On dirait bien qu’il existe réellement une force qui exagère et exploite cette différence. Isolée, elle apparaît comme une pulsion déplorable, voire effrayante.
Car l’humanité ressent profondément et désespérément le besoin d’être supérieur. Dans tout groupe, il y a toujours des gens qui le sont réellement… Mais on voit bien que quels que soient les critères que se donne un groupe — culture, nation, profession — les gens supérieurs sont à l’évidence peu nombreux et la masse, elle, n’est pas supérieure.
Mais c’est la volonté de la masse qui dicte les mœurs, quand bien même les changements seraient, à l’origine, l’œuvre d’individus ou de minorités. Individus et minorités l’ont d’ailleurs souvent payé de leur vie. Et si telle unité de la masse éprouve réellement le besoin de se sentir supérieure, elle en trouvera forcément le moyen. Cette terrible pulsion s’est exprimée de bien des manières à travers l’histoire : asservissement, génocide, xénophobie, snobisme, préjugés raciaux et discrimination sexuelle. Prenons un homme qui, parmi ses compagnons, n’est clairement supérieur en rien. S’il ne trouve aucun moyen, aucune activité, qui lui permette d’accéder à la supériorité, il deviendra vite enragé. Il se tournera contre plus faible que lui, pour le rendre inférieur. La personne la plus indiquée, la mieux placée, pour subir cette indignité inexcusable est la femme.
Il ne pourrait jamais faire une chose pareille à quelqu’un qu’il aimerait.

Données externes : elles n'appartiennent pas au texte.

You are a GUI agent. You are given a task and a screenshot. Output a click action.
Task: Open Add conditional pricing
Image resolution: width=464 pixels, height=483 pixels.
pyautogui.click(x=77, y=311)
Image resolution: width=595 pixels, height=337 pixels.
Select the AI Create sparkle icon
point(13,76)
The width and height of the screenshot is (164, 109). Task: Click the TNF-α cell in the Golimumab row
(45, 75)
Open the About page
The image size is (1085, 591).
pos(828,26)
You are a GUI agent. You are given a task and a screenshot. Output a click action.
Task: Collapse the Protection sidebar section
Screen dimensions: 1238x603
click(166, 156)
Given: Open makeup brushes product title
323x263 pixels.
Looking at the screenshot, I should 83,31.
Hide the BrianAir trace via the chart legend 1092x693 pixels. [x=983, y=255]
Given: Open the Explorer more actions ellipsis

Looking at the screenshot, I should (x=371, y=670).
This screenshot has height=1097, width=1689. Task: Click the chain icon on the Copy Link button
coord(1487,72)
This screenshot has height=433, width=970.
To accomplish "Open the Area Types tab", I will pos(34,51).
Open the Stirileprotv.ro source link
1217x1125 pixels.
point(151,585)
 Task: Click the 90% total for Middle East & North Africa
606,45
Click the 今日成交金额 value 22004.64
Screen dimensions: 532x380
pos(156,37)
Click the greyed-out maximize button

Si l’amour l’avait empêché d’insulter cette autre moitié de lui-même, si proche, si peu différente de lui, il n’aurait pas pu non plus maltraiter d’autres hommes. Sans cette force, en lui, il n’aurait jamais fait la guerre, ni persécuté, ni, dans sa quête de la supériorité, menti, triché, assassiné et volé. On peut soutenir que cette nécessité de se sentir supérieur a donné à l’homme toute sa force, tout son élan et l’a conduit, par la guerre et les tueries, jusqu’à des sommets. Mais on peut concevoir que, sans ce besoin, il se serait tourné vers la conquête de son environnement et l’étude de sa propre nature, ce qui lui aurait valu la vie, au lieu de l’extinction…
Et, bizarrement, l’homme a toujours voulu aimer. Jusqu’à la fin, il a gardé des expressions idiomatiques comme « aimer » la musique, une couleur, les mathématiques, tel ou tel aliment. Sans compter les sublimations de l’amour qui, en dehors de toute paresse linguistique, ne peuvent guère être considérées comme relevant de la sexualité. « J’aime mon honneur plus que la vie… » « Dieu aimait tant le monde qu’il lui a donné son fils unique. » Quant à l’amour sexuel, c’est bien de l’amour aussi, mais dans le même sens que la justice, la pitié, la tolérance, le pardon et, quand elle n’est pas auto-gratification, la générosité.
Le christianisme, à ses débuts, a été un mouvement d’amour, la moindre fréquentation du Nouveau Testament suffirait à en convaincre les plus bornés. Mais ce qu’on ignore, en général, tant la connaissance du christianisme primitif fut considérée comme nocive et étouffée, c’est qu’à ses débuts, le christianisme fut une religion théoleptique, c’est-à-dire que les fidèles y participaient dans l’espoir d’atteindre une véritable expérience religieuse, le contact avec Dieu, ou théolepsie. Nombre de chrétiens primitifs parvenaient effectivement à cet état, et très souvent. Par la suite, l’expérience resta possible mais devint beaucoup moins courante. Tous ceux qui parvinrent une fois à être ainsi saisis par Dieu, ne cessèrent plus jamais, par la suite, de chercher à renouveler l’expérience. Visité par Dieu, le croyant se trouvait profondément changé, une fois pour toutes, habité d’une espèce de bonheur intense dont les effets permanents rendaient possible l’impavidité avec laquelle il supportait ensuite les plus graves sévices, les pires tortures, et mourait heureux, libéré de toute frayeur.